Excerpted text
:::::

HELENA, Mont. - The Endangered Species Act turns out to be popular among voters and in a positive way. Ninety percent of those polled say they support ESA, according to a survey conducted by Tulchin Research for Defenders of Wildlife and Earthjustice.

In addition, nearly three-fourths of those surveyed say decisions about listings should be made by biologists with the U.S. Fish and Wildlife Service, and not politicians.

Robert Dewey, vice president of government affairs with Defenders of Wildlife, says since January, more than 50 proposals have been made in Congress to weaken the Endangered Species Act or eliminate protections for specific species.

"The poll results are a strong rejection of congressional efforts to politicize endangered species protection," says Dewey. "These decisions should be made by agency biologists, based on science. Clearly, an overwhelming majority of the American public agrees."

There are 19 species in Montana either listed under ESA or are candidates for listing, including greater sage-grouse, whooping cranes and grizzlies. Sixty-six percent in the poll rejected the reasoning that listing a species means a trade-off of job losses or economic harm.

Less than one-fourth agreed with ESA critics that the act hurts the economy and destroys jobs. The margin of error is plus-or-minus four percentage points.

Dewey hopes the poll results will serve as a wake-up call to members of the House, demonstrating that the public doesn't agree with moves to dismantle the ESA and won't stand for it.

"This torrent of new attacks shows that Congress is pursuing an agenda that mirrors more the wishes of big oil, timber, mining companies and other development interests rather than the American public," says Dewey

The House is expected to finish the Interior appropriations bill by the end of this week. It contains 25 "riders" targeted at the ESA.

:::::

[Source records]
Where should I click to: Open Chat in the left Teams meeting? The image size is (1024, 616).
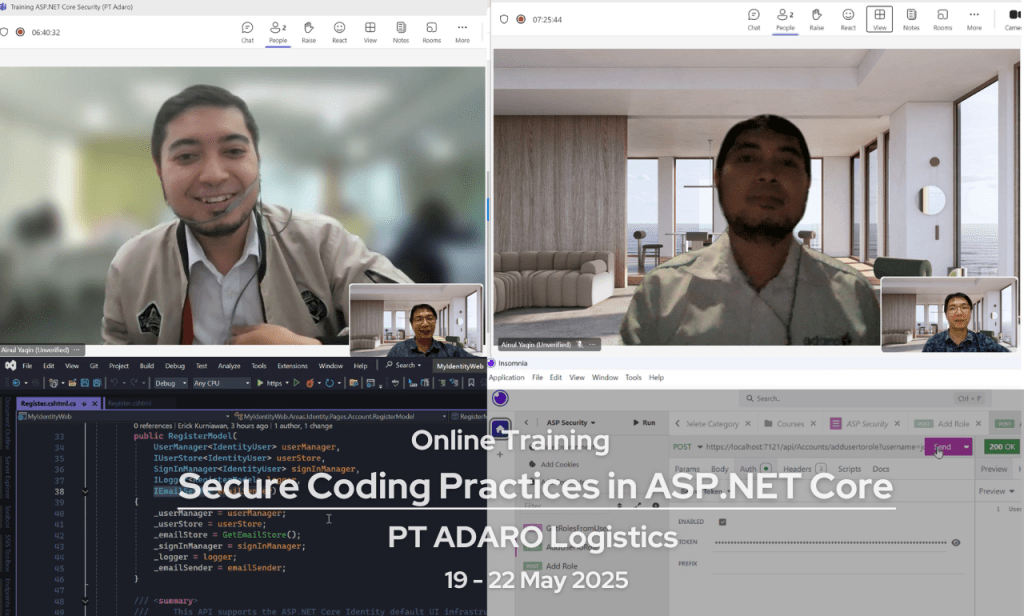pos(247,29)
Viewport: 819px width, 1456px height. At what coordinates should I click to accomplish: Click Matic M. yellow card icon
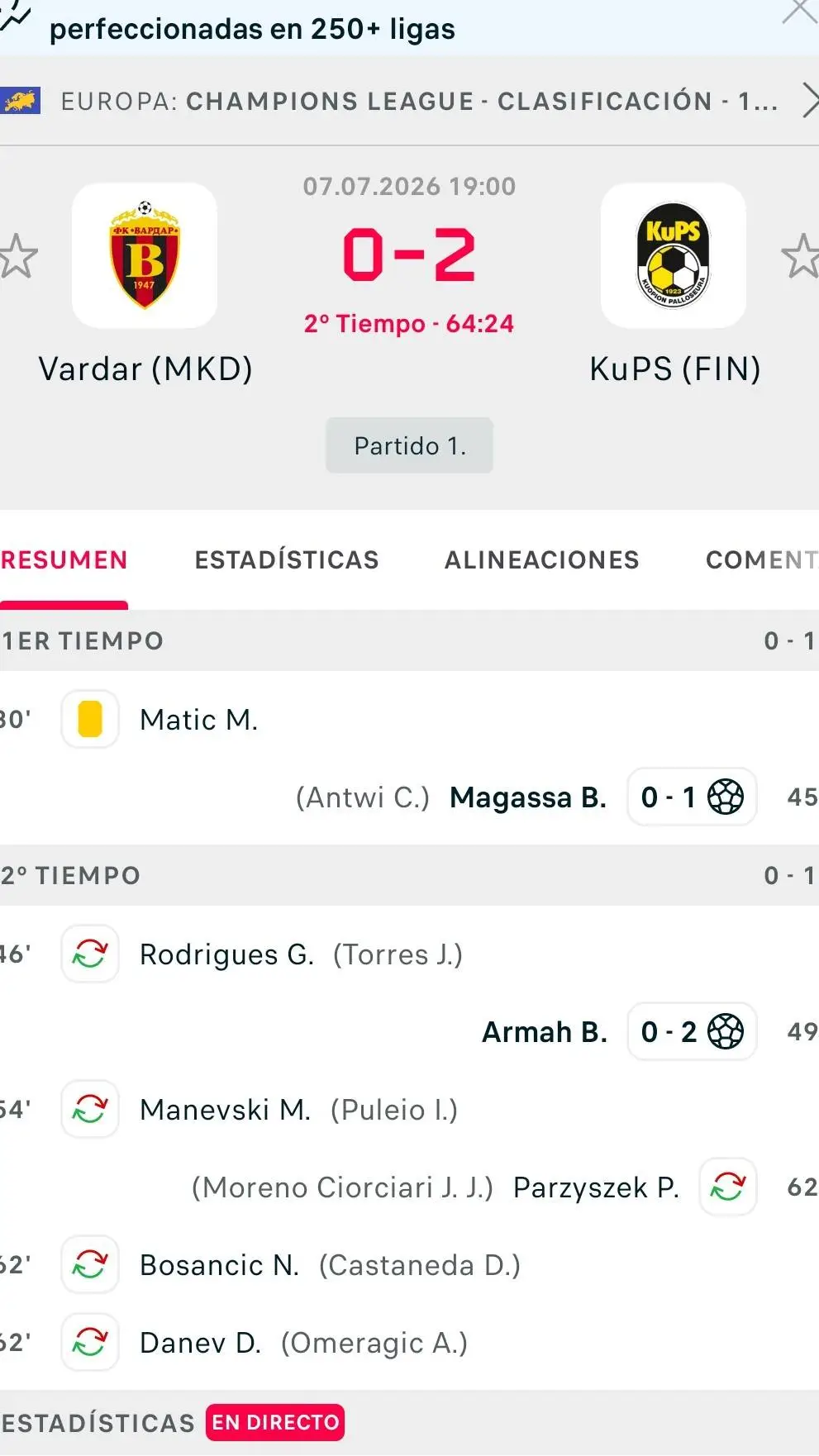click(x=90, y=719)
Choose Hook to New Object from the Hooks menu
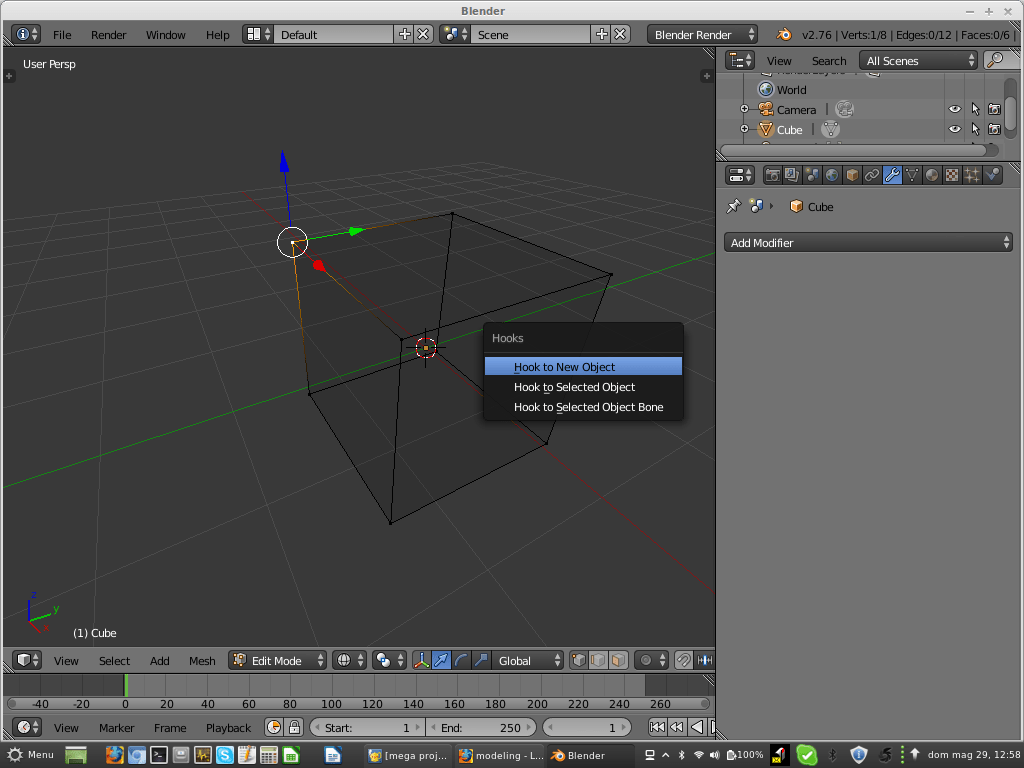This screenshot has height=768, width=1024. 564,367
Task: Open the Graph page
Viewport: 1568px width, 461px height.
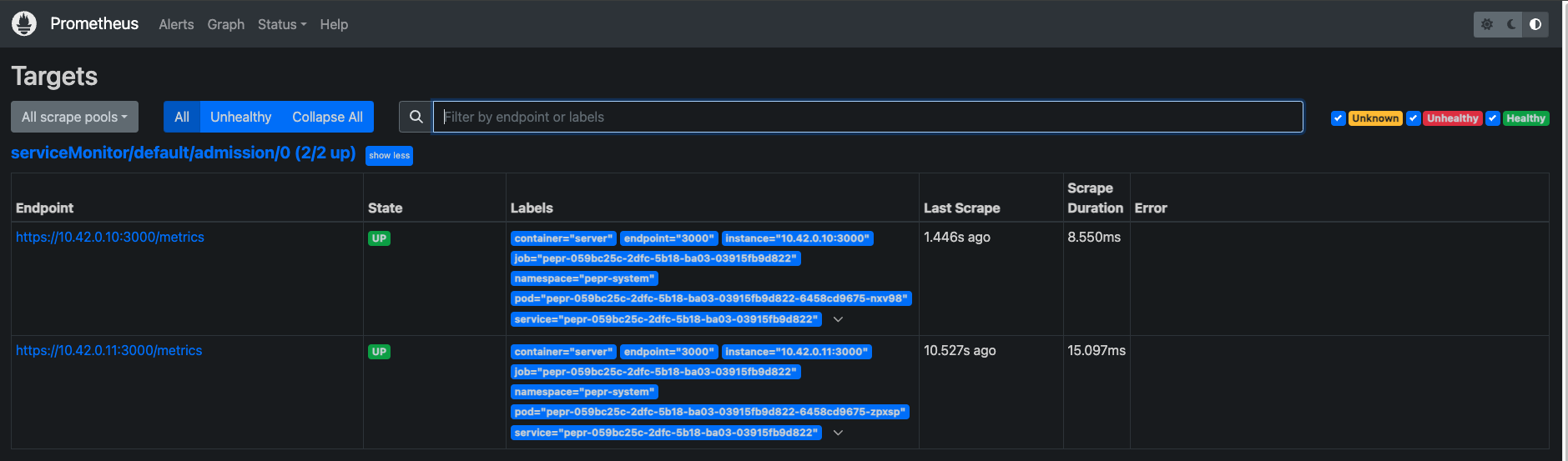Action: pyautogui.click(x=225, y=25)
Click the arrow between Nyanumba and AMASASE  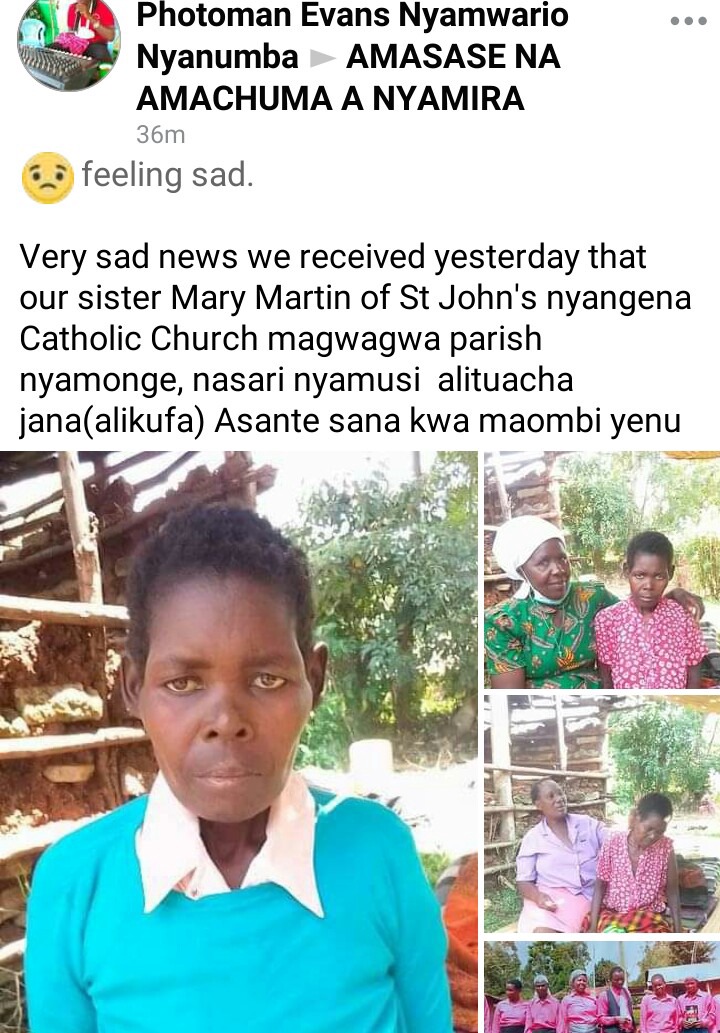tap(322, 59)
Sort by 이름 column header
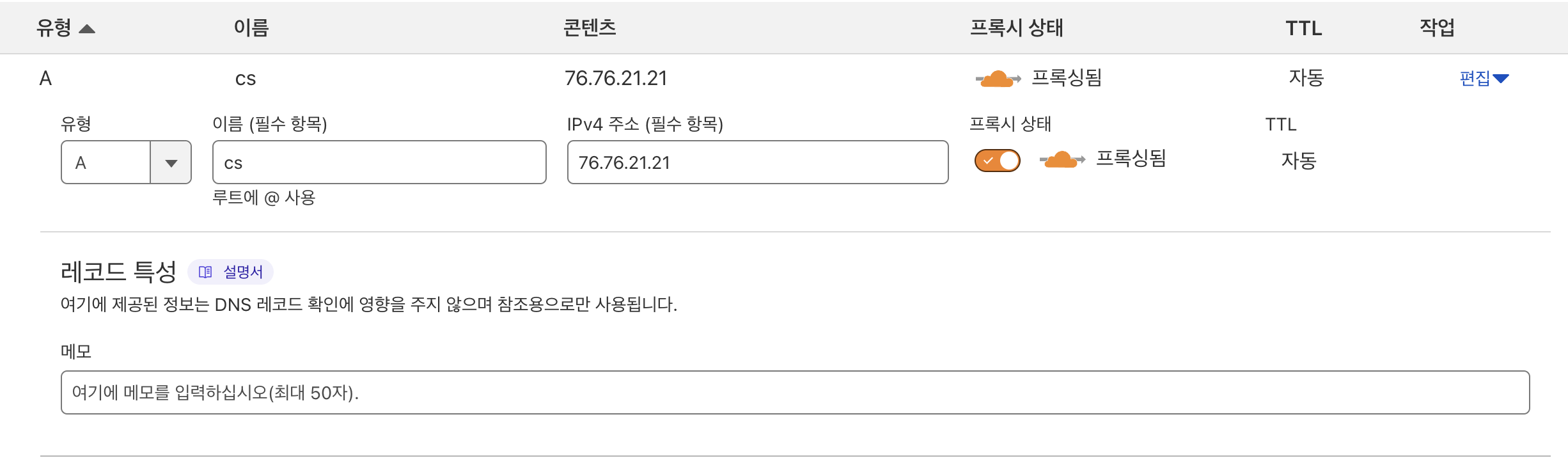This screenshot has width=1568, height=458. click(251, 28)
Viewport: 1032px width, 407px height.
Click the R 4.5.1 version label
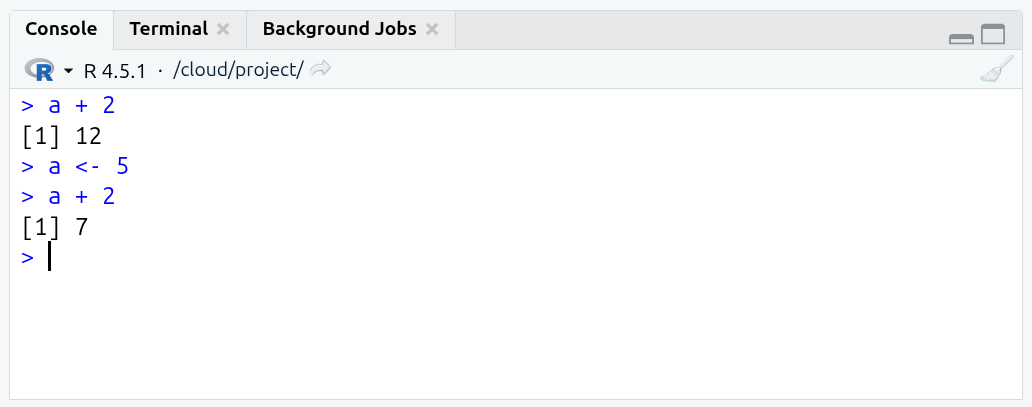115,70
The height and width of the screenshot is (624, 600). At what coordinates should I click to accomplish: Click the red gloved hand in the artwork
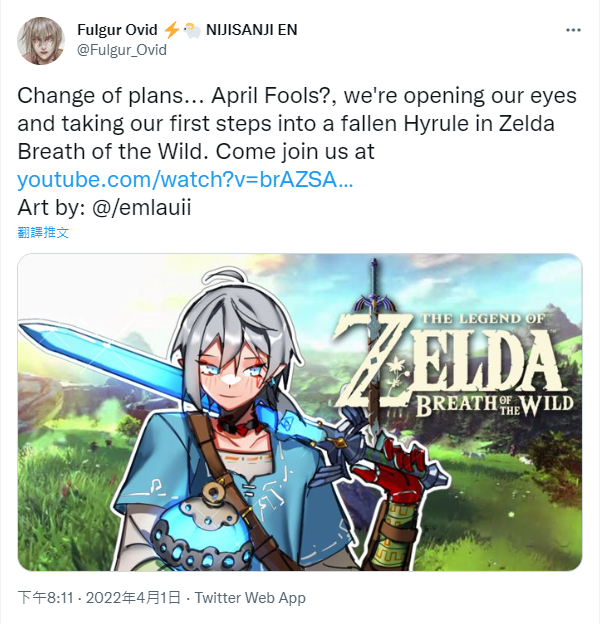[x=392, y=468]
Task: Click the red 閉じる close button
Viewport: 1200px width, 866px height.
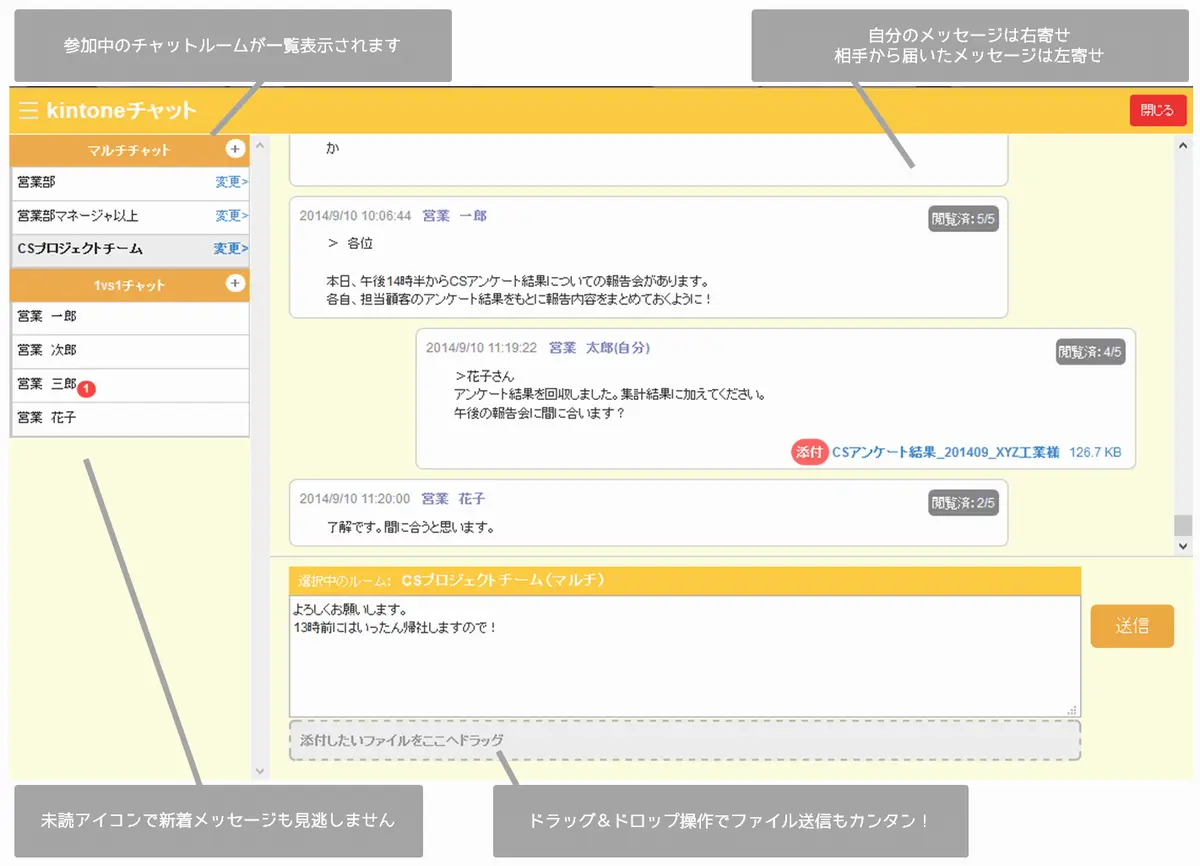Action: click(x=1157, y=111)
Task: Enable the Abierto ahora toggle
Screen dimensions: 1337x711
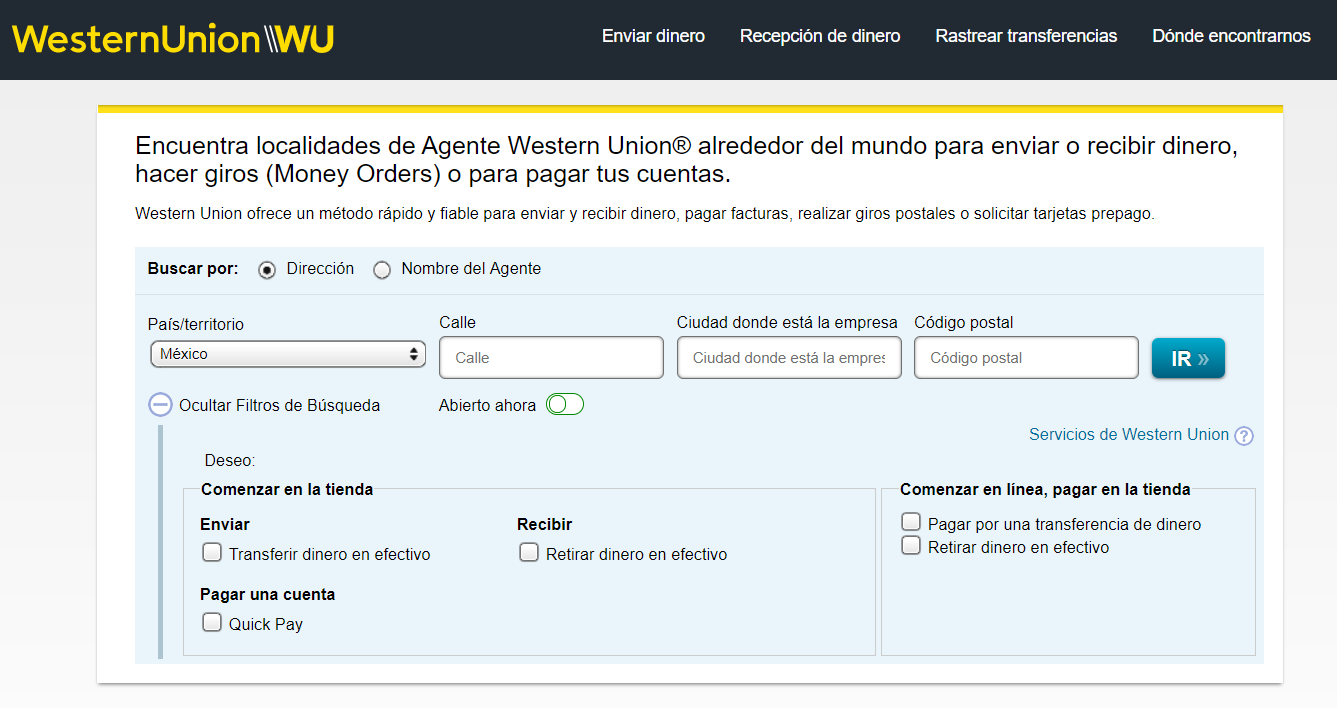Action: [x=564, y=404]
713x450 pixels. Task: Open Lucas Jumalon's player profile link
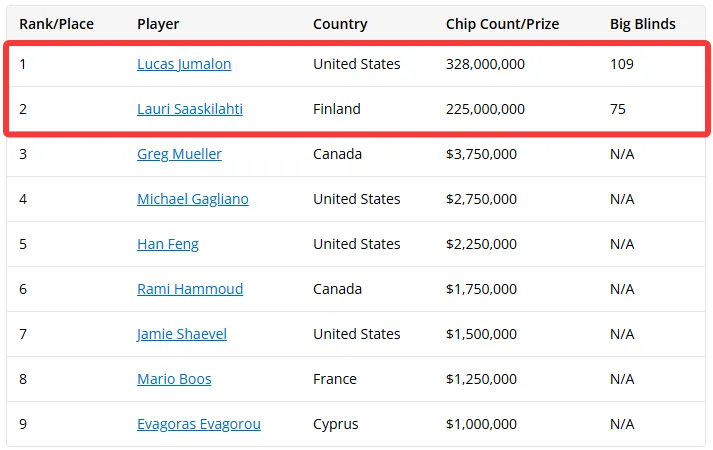(x=184, y=64)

:::::

Set down the entire article on the Endangered Species Act poll word for word. The data is not needed for this work.

HELENA, Mont. - The Endangered Species Act turns out to be popular among voters and in a positive way. Ninety percent of those polled say they support ESA, according to a survey conducted by Tulchin Research for Defenders of Wildlife and Earthjustice.

In addition, nearly three-fourths of those surveyed say decisions about listings should be made by biologists with the U.S. Fish and Wildlife Service, and not politicians.

Robert Dewey, vice president of government affairs with Defenders of Wildlife, says since January, more than 50 proposals have been made in Congress to weaken the Endangered Species Act or eliminate protections for specific species.

"The poll results are a strong rejection of congressional efforts to politicize endangered species protection," says Dewey. "These decisions should be made by agency biologists, based on science. Clearly, an overwhelming majority of the American public agrees."

There are 19 species in Montana either listed under ESA or are candidates for listing, including greater sage-grouse, whooping cranes and grizzlies. Sixty-six percent in the poll rejected the reasoning that listing a species means a trade-off of job losses or economic harm.

Less than one-fourth agreed with ESA critics that the act hurts the economy and destroys jobs. The margin of error is plus-or-minus four percentage points.

Dewey hopes the poll results will serve as a wake-up call to members of the House, demonstrating that the public doesn't agree with moves to dismantle the ESA and won't stand for it.

"This torrent of new attacks shows that Congress is pursuing an agenda that mirrors more the wishes of big oil, timber, mining companies and other development interests rather than the American public," says Dewey

The House is expected to finish the Interior appropriations bill by the end of this week. It contains 25 "riders" targeted at the ESA.